Tuesday, October 21, 2008

On 'Legislating Morality'

Patrick Deneen:

...Seeking to "legislate morality" is to acknowledge that the base presuppositions of a culture have made it resistant to any such imposition. A culture that has robust forms of learned or habituated restraint as a matter of cultural transmission does not need to "legislate" such morality, or - if it does - it serves as a punctuating norm, not an external imposition. We don't experience the law forbidding murder as a form of "legislated morality," largely because the norm of not murdering is widely accepted. Law is only experienced as such an imposition when the prevailing norm has been eviscerated or does not exist. Morality can be legally sanctioned, but not created whole cloth out of law. For this reason, efforts to "legislate morality" either in the cultural or economic realms are currently doomed to failure. What is needed is a change in culture, not our legal code.

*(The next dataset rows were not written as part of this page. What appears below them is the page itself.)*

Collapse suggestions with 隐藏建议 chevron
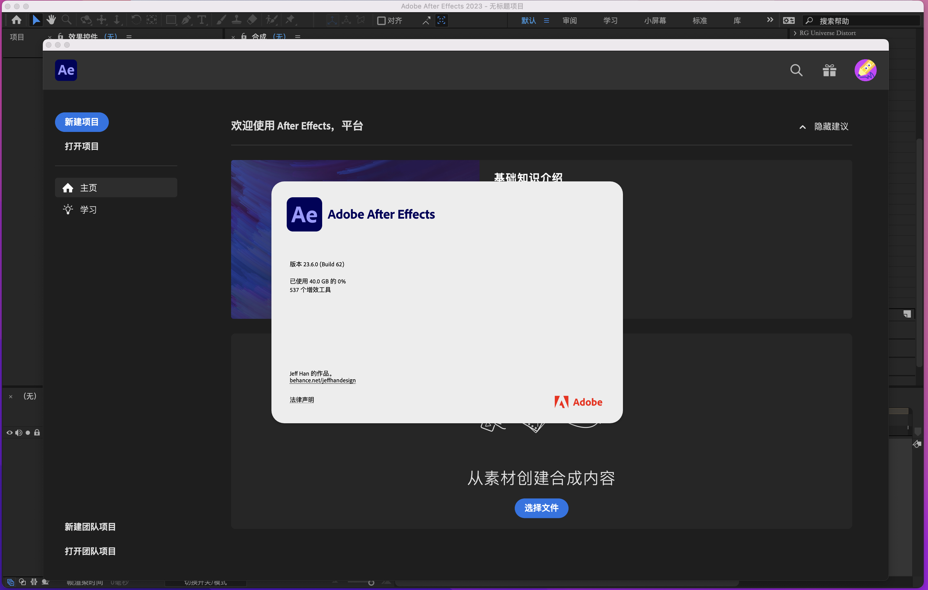Viewport: 928px width, 590px height. click(803, 127)
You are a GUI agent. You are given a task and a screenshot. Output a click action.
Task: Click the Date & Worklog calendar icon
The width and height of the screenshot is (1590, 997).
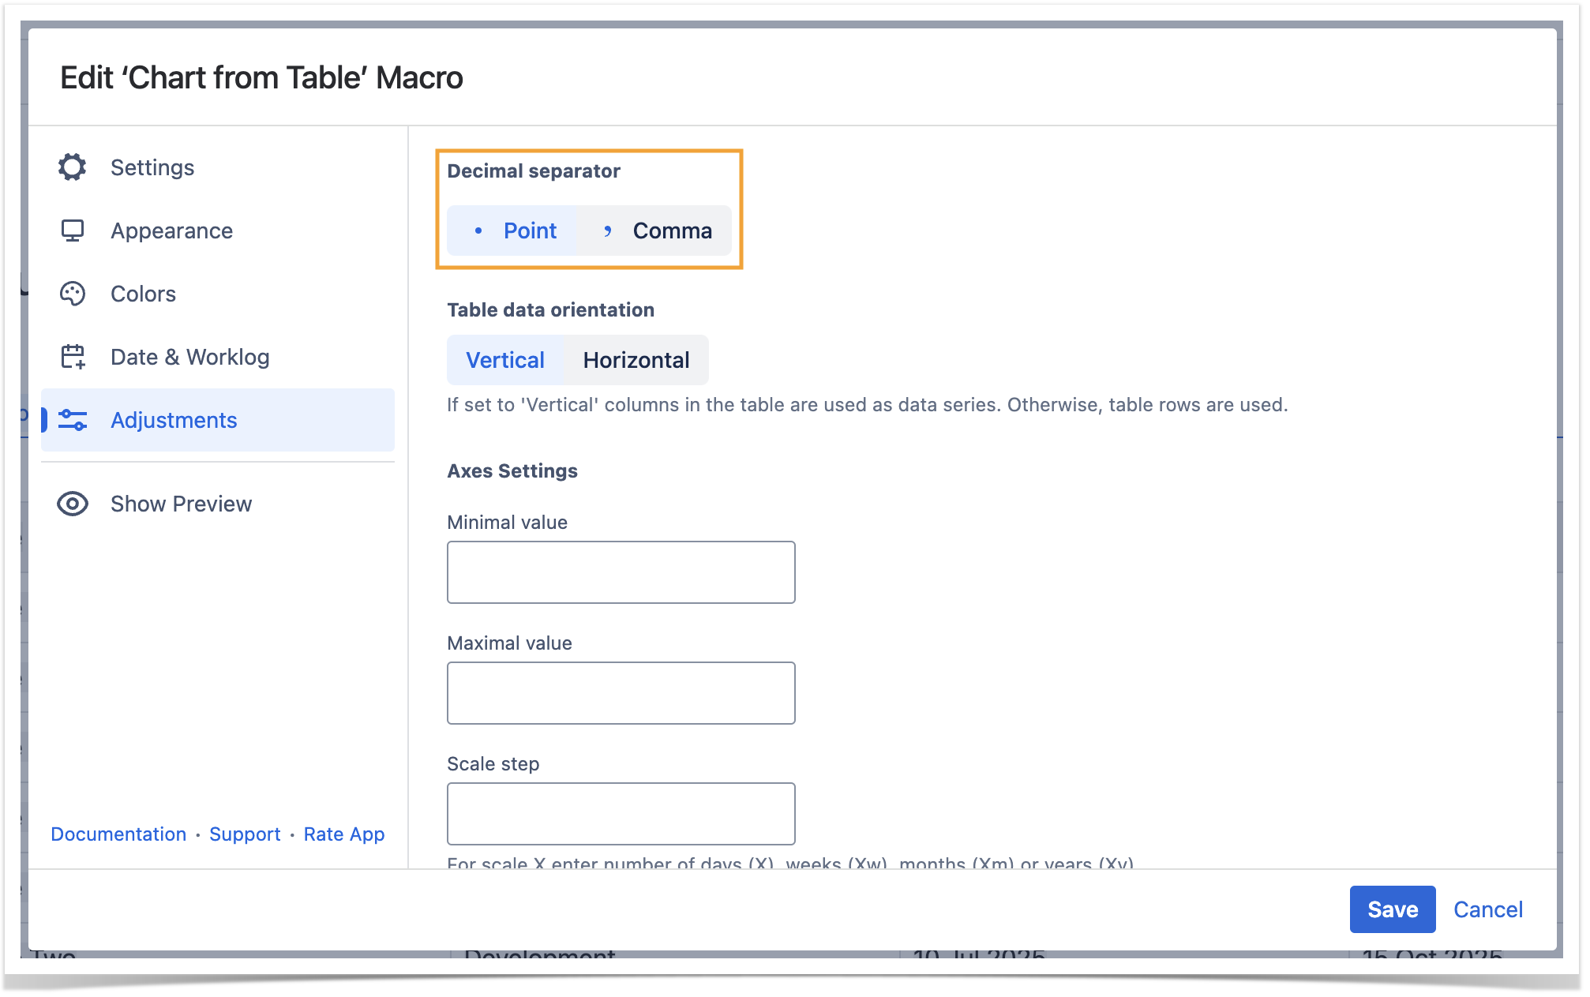(x=73, y=357)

There is a great deal more worth reading at the link. Deneen shows that the Left and the Right are both erroneous in their presuppositions about the phrase 'legislating morality,' by making the "AHA!" observation that generally, the phrase is used in media res.

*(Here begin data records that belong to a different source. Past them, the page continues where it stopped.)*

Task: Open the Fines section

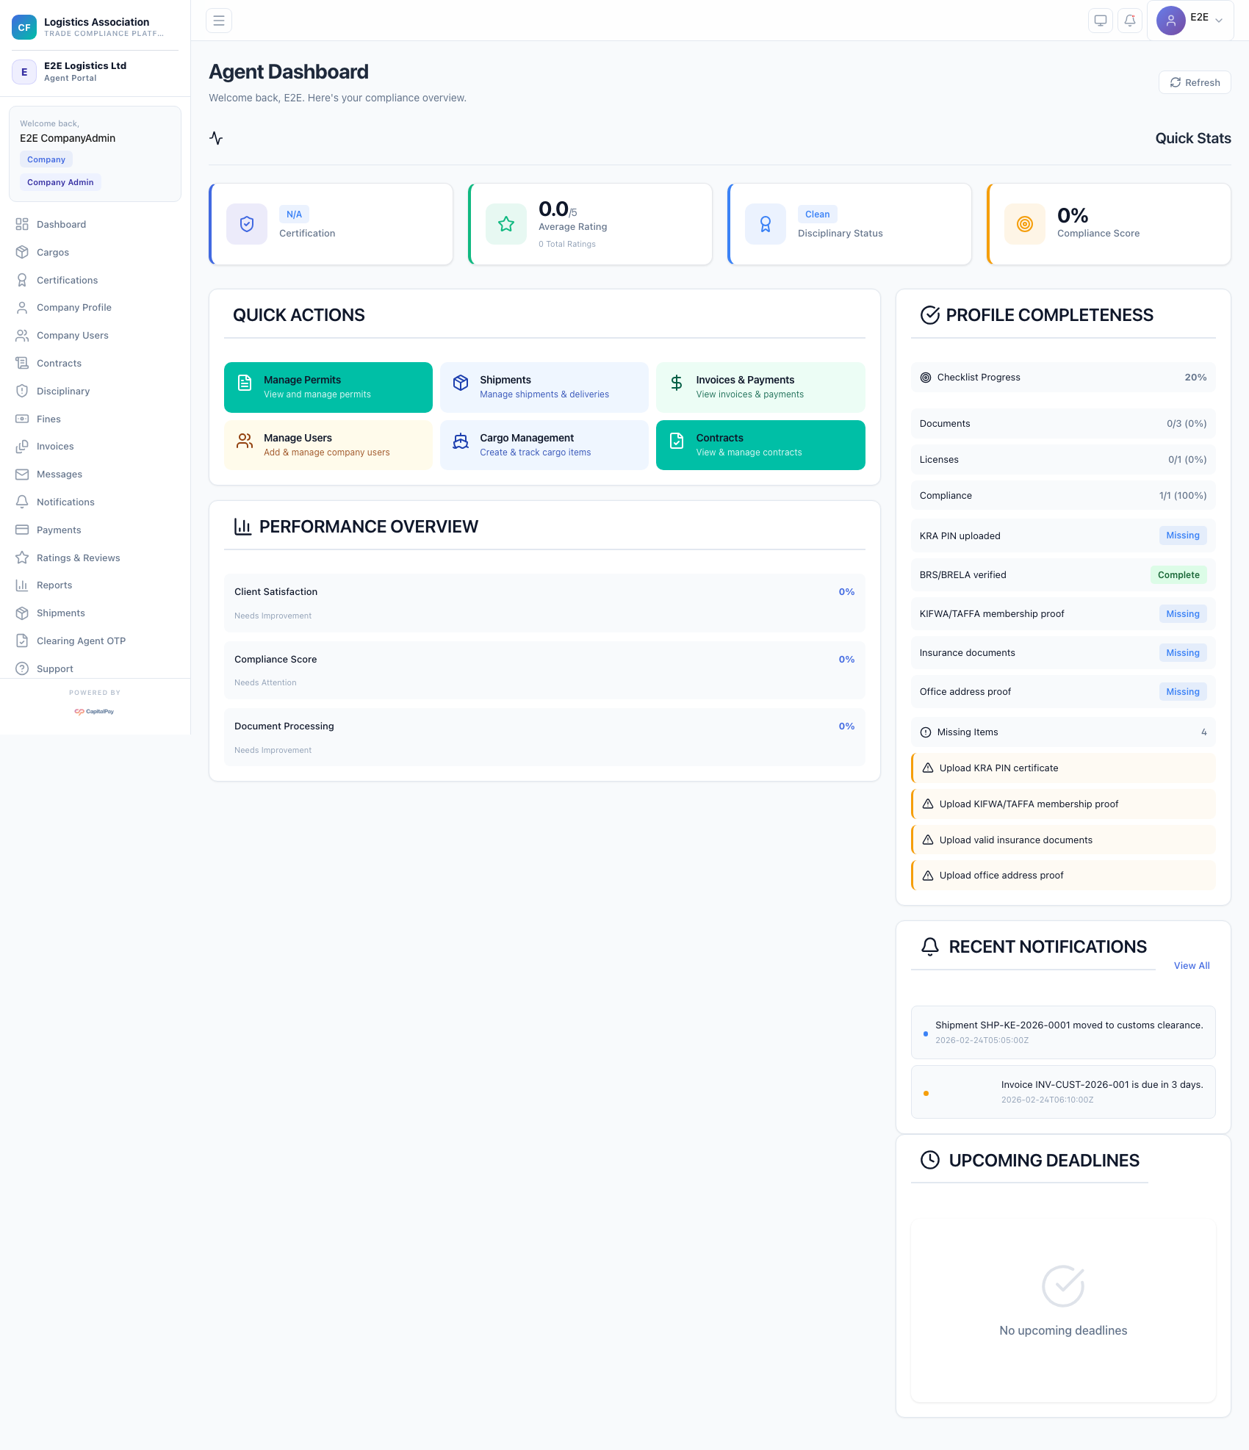Action: [x=48, y=419]
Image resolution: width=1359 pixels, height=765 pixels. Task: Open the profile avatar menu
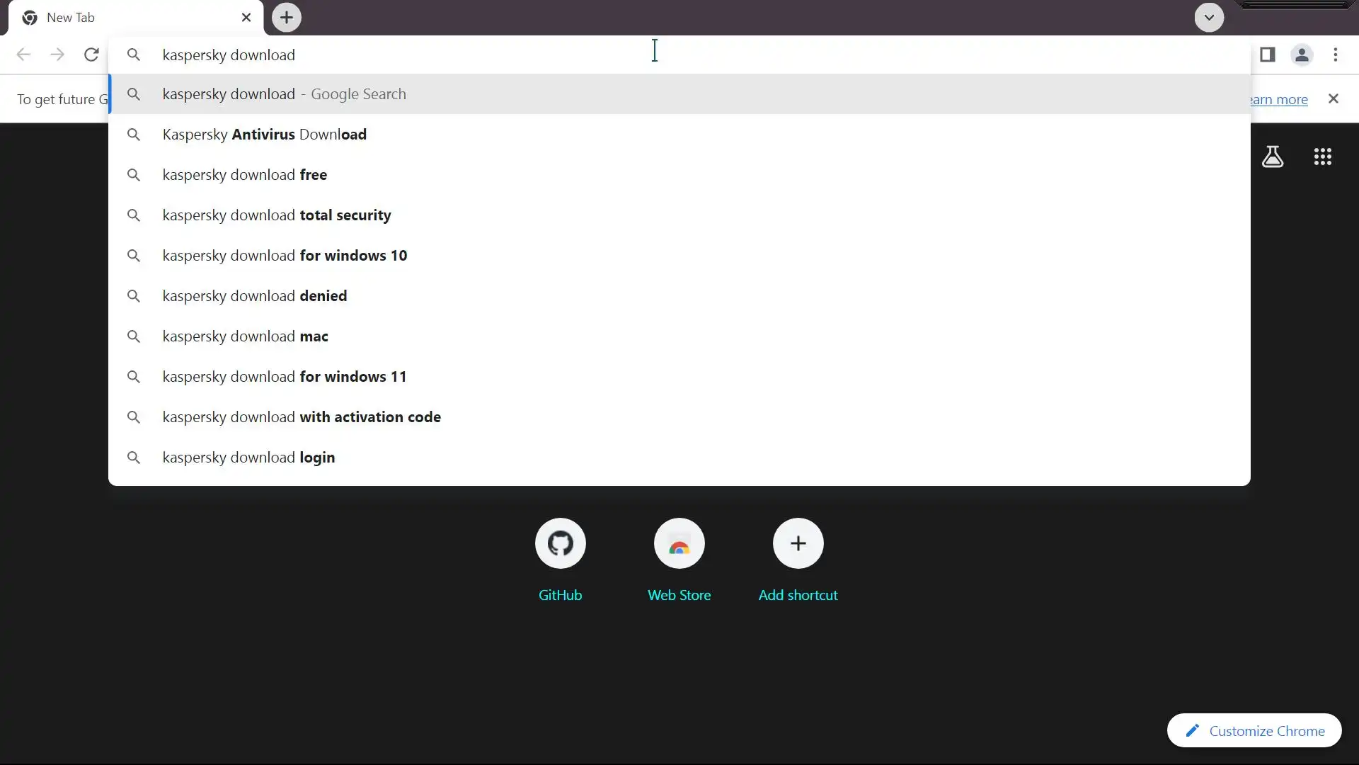(x=1301, y=55)
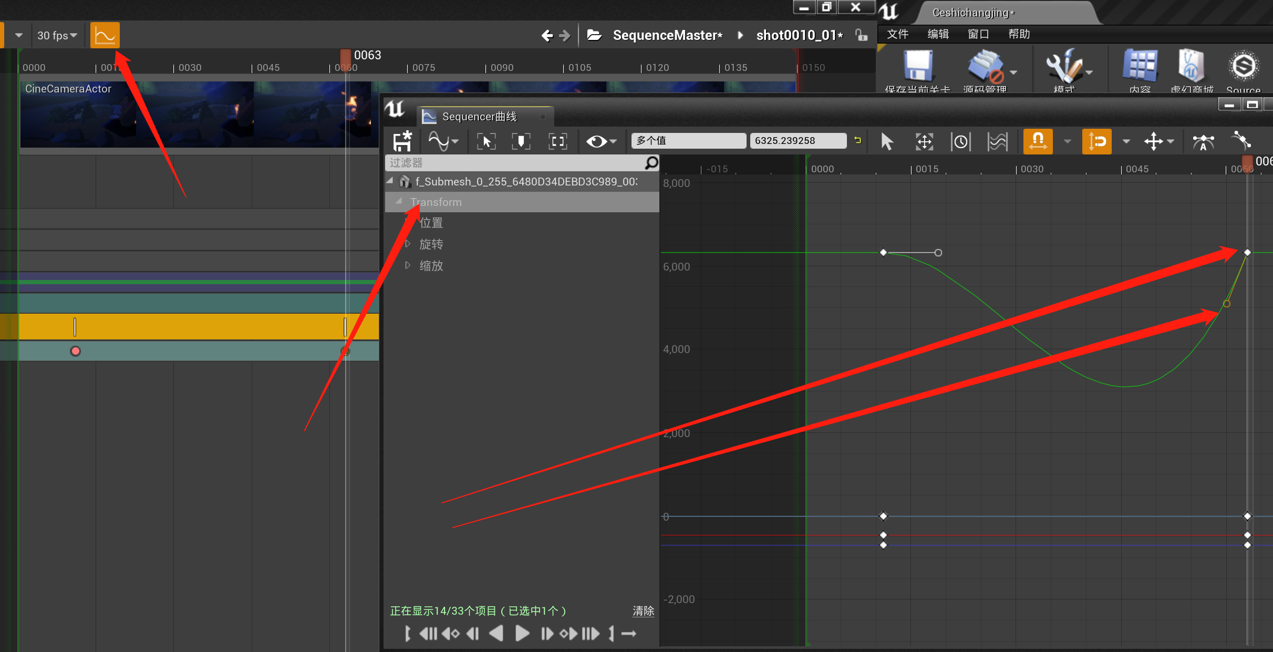This screenshot has height=652, width=1273.
Task: Select the Transform keys tool in curve editor
Action: 924,141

For the Left, quibbles about 'morality' are all about sex; for the Right, they are all about money.

It's the culture, stupid!

Can it be changed?

...It is not likely. So long as our operating paradigm is the belief that law and morality are externally generated impositions, there will be no stopping the dissolution of any forms of social and cultural constraint. Our cultural wasteland has the same sources as our economic catastrophe: both are the result of a culture that has proven incapable of withstanding the corrosive solvent of liberal assumptions about human nature. Begin with a belief in human beings as naturally autonomous and free, and after a time - not immediately, but eventually - that belief will act as a corrosive agent that will destroy all forms of culturally transmitted and embedded restraints. Any such restraints will be experienced not as "natural" features of our human landscape - as constitutive parts of what is is to be a person living in this culture - but as arbitrary impositions on my natural freedom.

Think about it. Does ANYONE take seriously the maxim of Franklin that 'a penny saved is a penny earned'?

Anyone?

Bueller?

1 comment:

Steve Burri said...

John Adams: “Our Constitution was made only for a moral and religious people. It is wholly inadequate to the government of any other.”